--- Start Information supplied ---
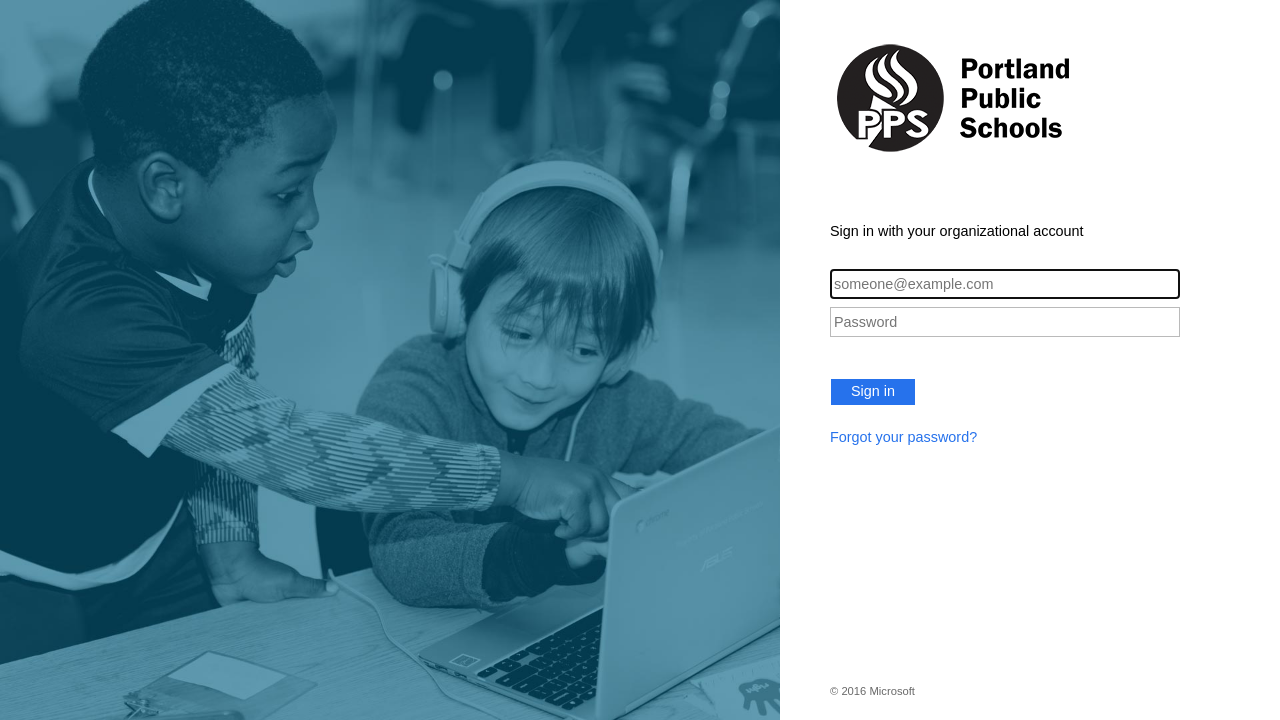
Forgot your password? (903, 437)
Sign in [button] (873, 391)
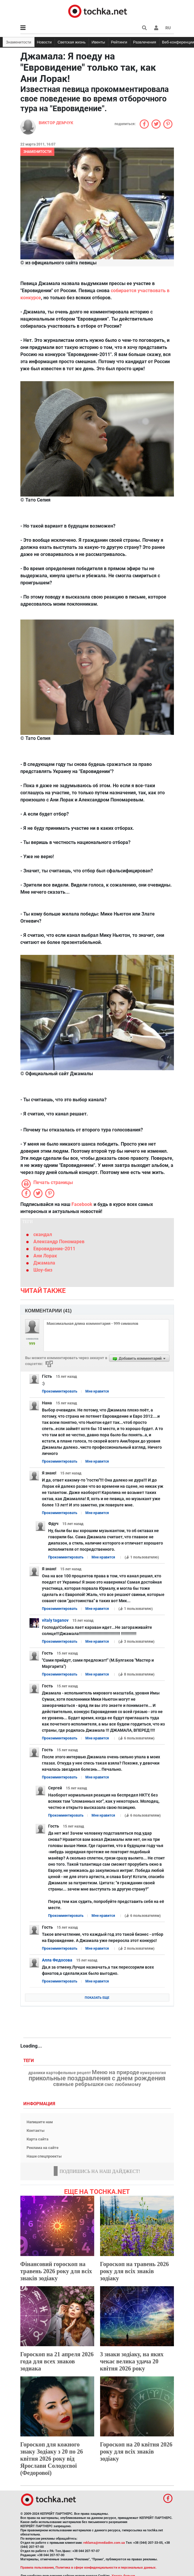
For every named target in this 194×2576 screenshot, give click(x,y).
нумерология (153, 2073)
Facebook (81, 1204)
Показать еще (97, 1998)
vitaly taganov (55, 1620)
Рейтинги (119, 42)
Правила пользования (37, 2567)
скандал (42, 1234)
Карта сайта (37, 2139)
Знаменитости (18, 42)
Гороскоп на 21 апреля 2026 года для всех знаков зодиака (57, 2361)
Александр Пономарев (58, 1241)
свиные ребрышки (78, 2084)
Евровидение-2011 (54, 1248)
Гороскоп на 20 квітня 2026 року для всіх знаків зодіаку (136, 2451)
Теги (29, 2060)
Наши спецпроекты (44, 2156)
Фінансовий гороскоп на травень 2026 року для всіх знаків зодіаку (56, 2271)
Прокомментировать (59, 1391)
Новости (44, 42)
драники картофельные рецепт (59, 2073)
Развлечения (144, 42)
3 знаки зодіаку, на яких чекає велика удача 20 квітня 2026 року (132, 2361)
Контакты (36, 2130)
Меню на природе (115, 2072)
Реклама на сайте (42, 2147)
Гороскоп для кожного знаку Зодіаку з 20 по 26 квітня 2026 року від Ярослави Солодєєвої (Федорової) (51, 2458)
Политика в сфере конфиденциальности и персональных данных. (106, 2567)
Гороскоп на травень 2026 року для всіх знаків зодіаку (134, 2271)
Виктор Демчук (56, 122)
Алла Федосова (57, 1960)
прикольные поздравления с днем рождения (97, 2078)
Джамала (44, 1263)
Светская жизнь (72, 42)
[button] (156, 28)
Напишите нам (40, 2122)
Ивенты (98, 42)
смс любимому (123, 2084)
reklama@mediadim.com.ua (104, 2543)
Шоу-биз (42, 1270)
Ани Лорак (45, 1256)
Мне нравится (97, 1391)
--- End Information supplied ---
--- Start Information supplied ---
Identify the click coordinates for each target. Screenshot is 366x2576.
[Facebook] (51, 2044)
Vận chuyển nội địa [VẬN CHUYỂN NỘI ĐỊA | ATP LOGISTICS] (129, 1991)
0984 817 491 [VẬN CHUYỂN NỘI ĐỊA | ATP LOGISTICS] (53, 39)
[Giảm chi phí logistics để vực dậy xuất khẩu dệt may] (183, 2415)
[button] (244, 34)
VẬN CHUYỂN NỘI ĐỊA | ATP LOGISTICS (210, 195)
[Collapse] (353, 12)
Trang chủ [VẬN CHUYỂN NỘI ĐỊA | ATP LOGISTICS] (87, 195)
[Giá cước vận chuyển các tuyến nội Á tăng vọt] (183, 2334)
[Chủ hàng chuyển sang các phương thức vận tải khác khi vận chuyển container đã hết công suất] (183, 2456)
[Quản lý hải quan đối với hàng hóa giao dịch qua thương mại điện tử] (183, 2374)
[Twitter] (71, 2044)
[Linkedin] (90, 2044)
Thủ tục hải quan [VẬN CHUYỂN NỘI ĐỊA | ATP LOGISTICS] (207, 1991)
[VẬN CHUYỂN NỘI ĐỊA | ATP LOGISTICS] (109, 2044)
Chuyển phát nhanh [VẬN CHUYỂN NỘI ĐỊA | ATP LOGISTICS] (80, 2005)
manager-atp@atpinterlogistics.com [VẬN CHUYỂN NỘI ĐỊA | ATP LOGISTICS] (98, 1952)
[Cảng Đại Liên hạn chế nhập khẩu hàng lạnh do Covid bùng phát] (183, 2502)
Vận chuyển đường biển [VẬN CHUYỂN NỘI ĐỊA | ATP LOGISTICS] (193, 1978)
--- End Information supplied ---
--- Start Information supplied ---
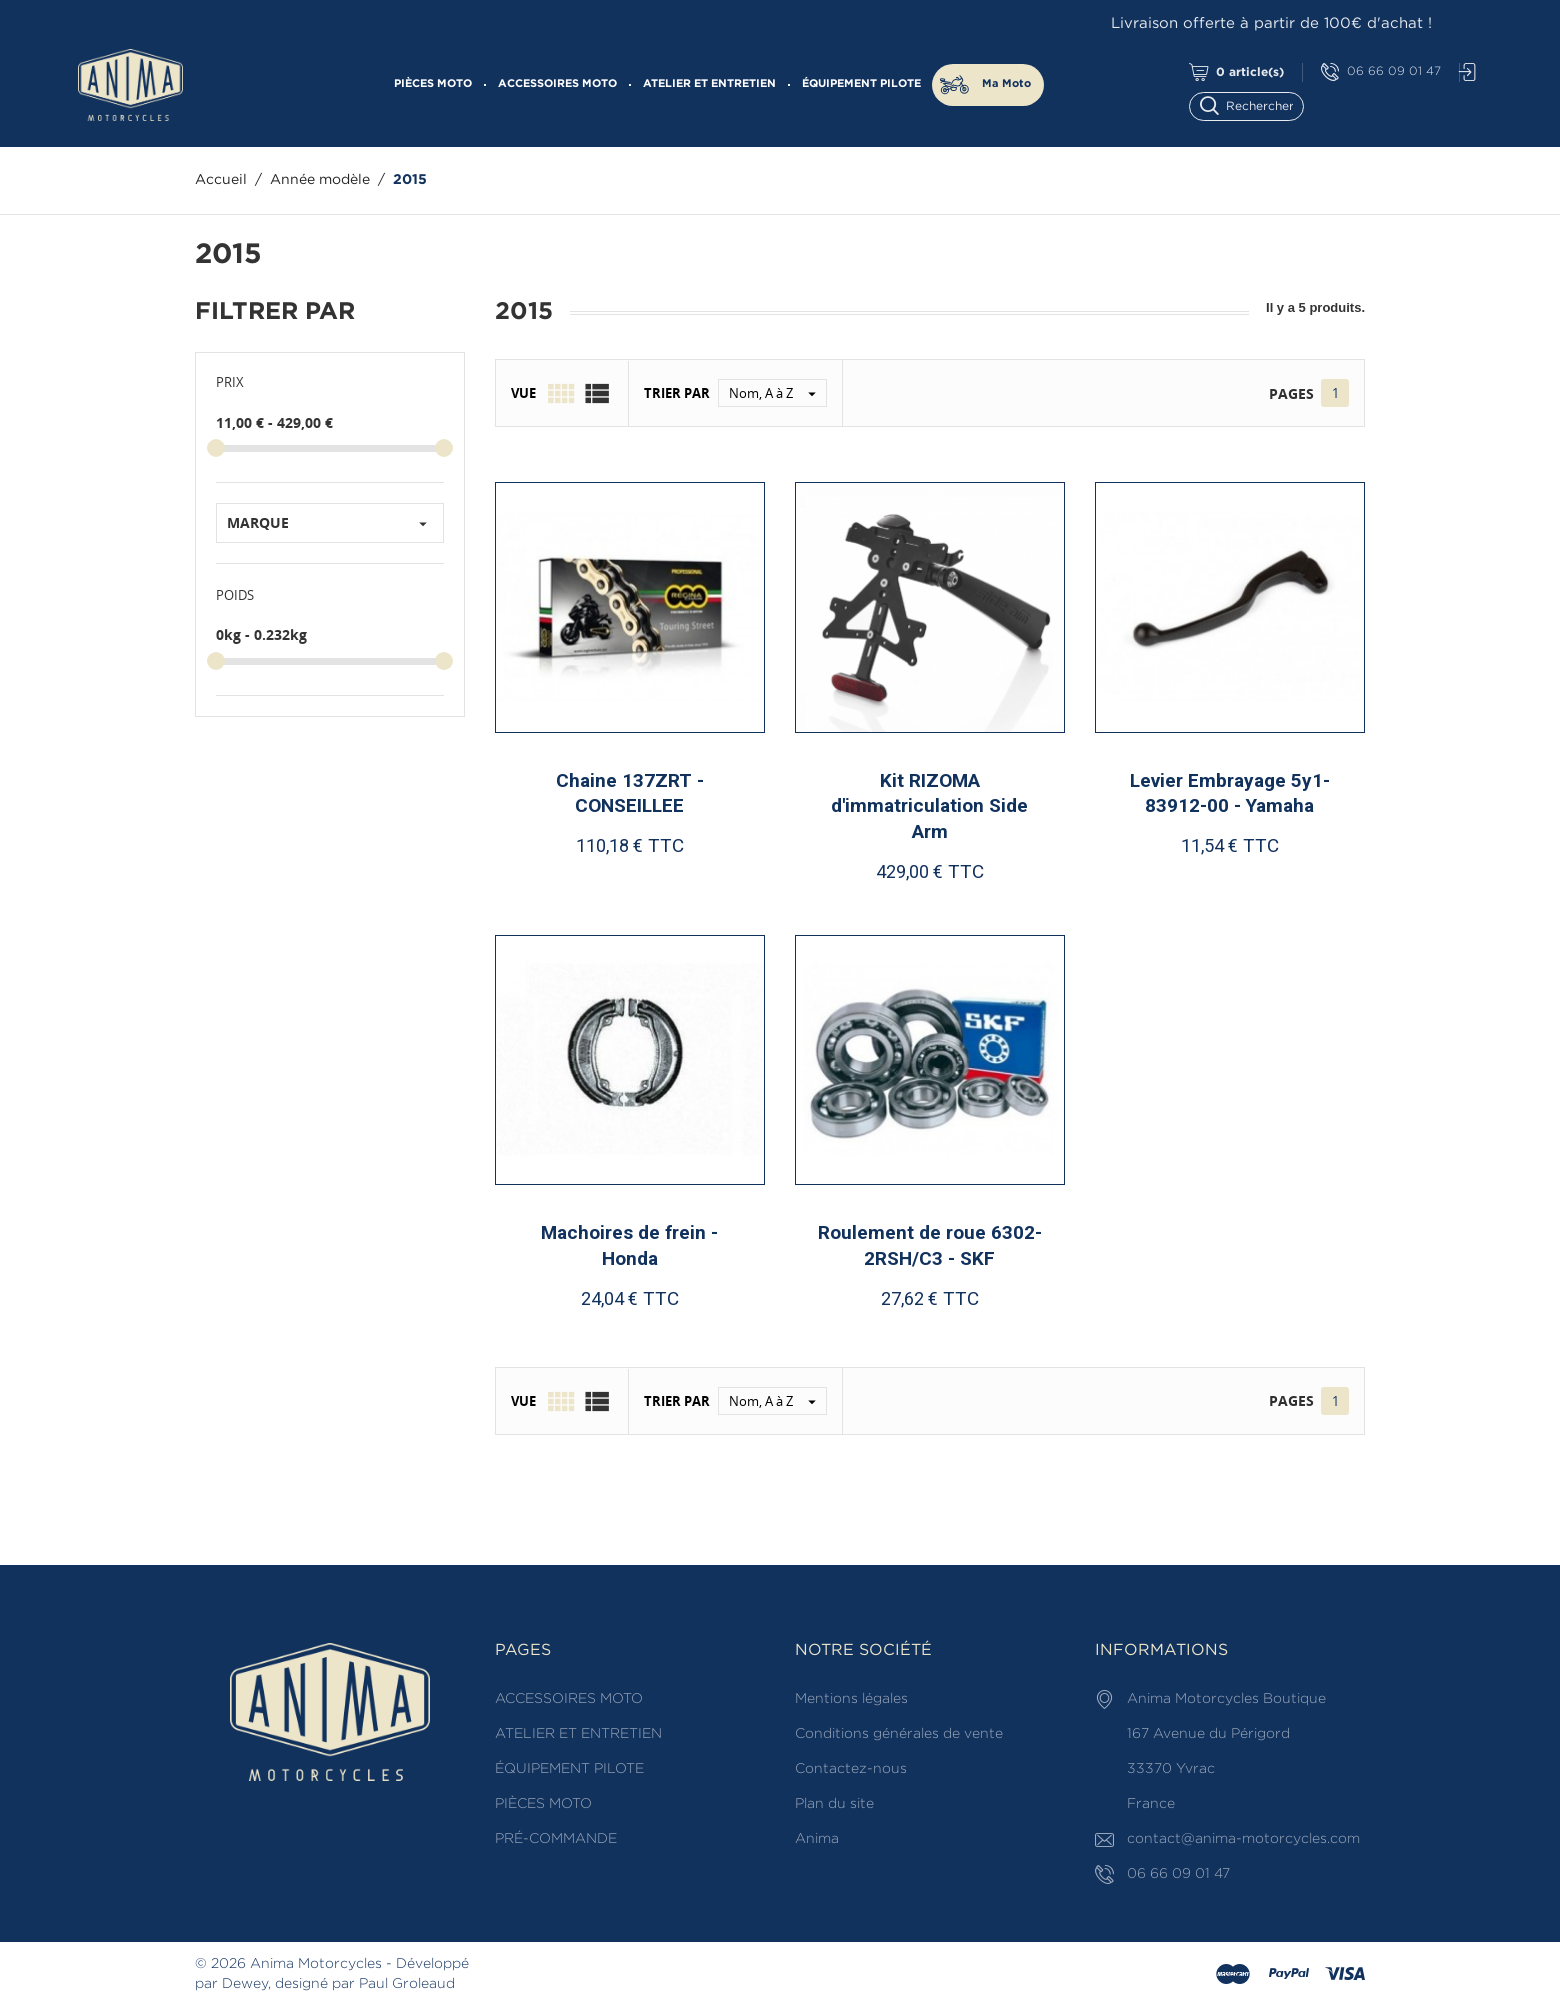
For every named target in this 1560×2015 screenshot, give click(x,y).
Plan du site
--- End Information supplied ---
> **Required task**
Copy out the part of the items that begins with the line containing "Развлечения (144, 42)" and ends with the line containing "Мне нравится (97, 1391)", both of those lines included.

> **Answer for this exercise**
Развлечения (144, 42)
3 знаки зодіаку, на яких чекає велика удача 20 квітня 2026 року (132, 2361)
Контакты (36, 2130)
Меню на природе (115, 2072)
Реклама на сайте (42, 2147)
Гороскоп для кожного знаку Зодіаку з 20 по 26 квітня 2026 року від Ярослави Солодєєвої (Федорової) (51, 2458)
Политика в сфере конфиденциальности и персональных данных. (106, 2567)
Гороскоп на травень 2026 року для всіх знаків зодіаку (134, 2271)
Виктор Демчук (56, 122)
Алла Федосова (57, 1960)
прикольные поздравления с днем рождения (97, 2078)
Джамала (44, 1263)
Светская жизнь (72, 42)
[button] (156, 28)
Напишите нам (40, 2122)
Ивенты (98, 42)
смс любимому (123, 2084)
reklama@mediadim.com.ua (104, 2543)
Шоу-биз (42, 1270)
Ани Лорак (45, 1256)
Мне нравится (97, 1391)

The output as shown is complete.